Jenn Klee, a senior English major, said she recommends VCU offer free child care for students to encourage them to finish school, now that she is a mother of six children and back at VCU almost 20 years after getting pregnant in 2000. 

“I didn’t know who to talk to. I didn’t know anyone else who was pregnant or had kids and was doing school,” Klee said. “I didn’t have any friend who could relate.”

Klee says resources available at the university today, such as the Wellness Center’s Stall Street Journal, could have helped her substantially.

“VCU is a lot more communicative with students now,” said Klee, crediting The Well for addressing substance abuse and mental and reproductive health.

“I don’t regret that I had a kid, I don’t regret that I raised my children,” Klee said, “but I do regret that I threw my opportunity away without really taking the time to research and talk about it.”

The VCU Child Development Center, at 1128 Floyd Ave., offers child care to university affiliates for $1,150 per month, and charges $1,250 for people unaffiliated with the school.
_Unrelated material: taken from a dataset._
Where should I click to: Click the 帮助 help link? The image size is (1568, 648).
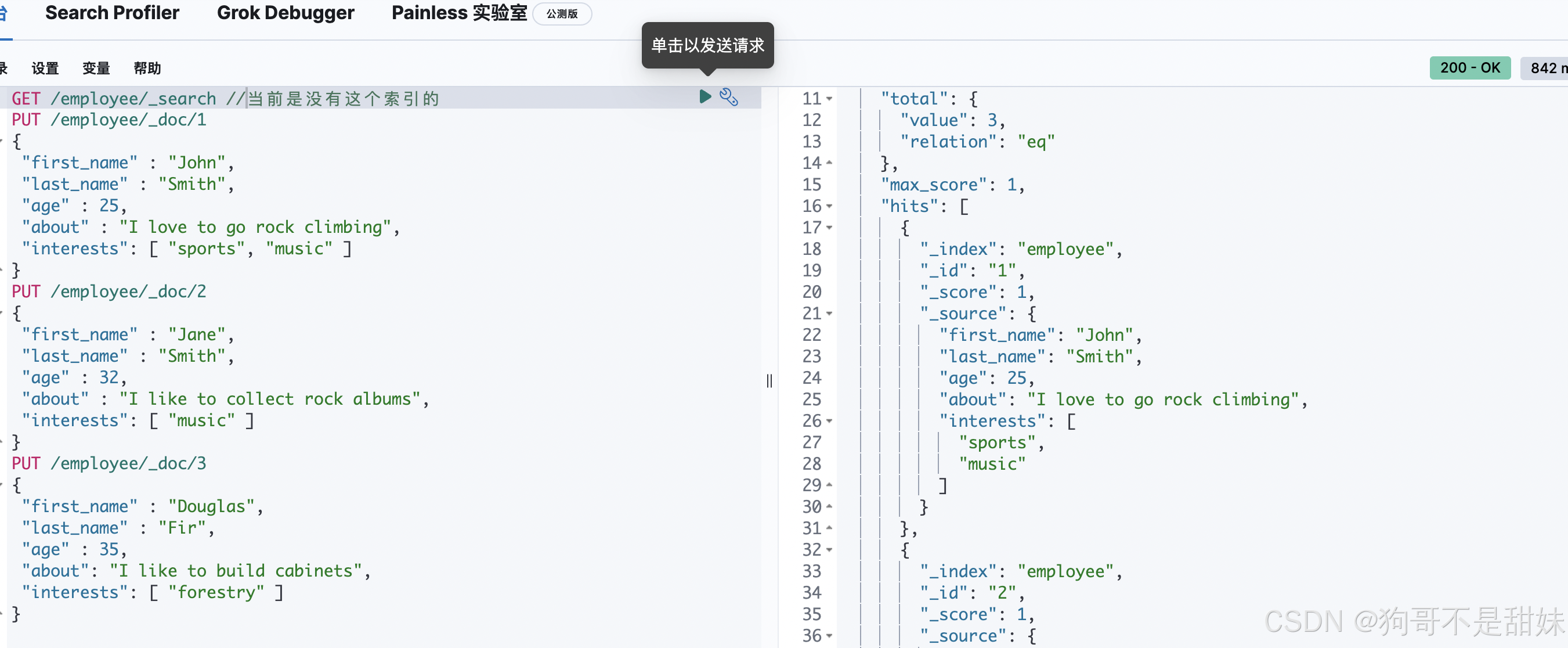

VCU Health Child Care at Lora M. Robins Family Learning Center determines tuition according to the child’s age, and offers assistance to Northside elementary schools, including Barack Obama, Linwood Holton, Ginter Park, G.W. Carver and Overby-Sheppard.

“For those students who do find themselves pregnant, and they do want to finish school, we need to find out how we can integrate child care to help students be more successful,” Klee said. 

“I can do this, and I can keep doing this, because it’s all for her.” — Samantha Nacman, on how her daughter motivated her to graduate. 

Nacman, who had her baby in December, says more financing resources should be available for pregnant students. At the time, her mother’s insurance did not cover her prenatal care.

“If I didn’t know that I could have Medicaid, I would’ve paid out of pocket to have this baby, and I would’ve been in debt for the rest of my life, on top of student debt,” Nacman said. “I’m grateful that we have those things in place in Virginia, but I do wish VCU offered some kind of support in that regard.”

Nacman says her daughter, Kora — who is now nine months old — inspired some of her speeches in her marketing and sales classes. Beyond that, she was one of the main reasons Nacman pushed through and finished school.

“I can do this, and I can keep doing this, because it’s all for her,” Nacman said.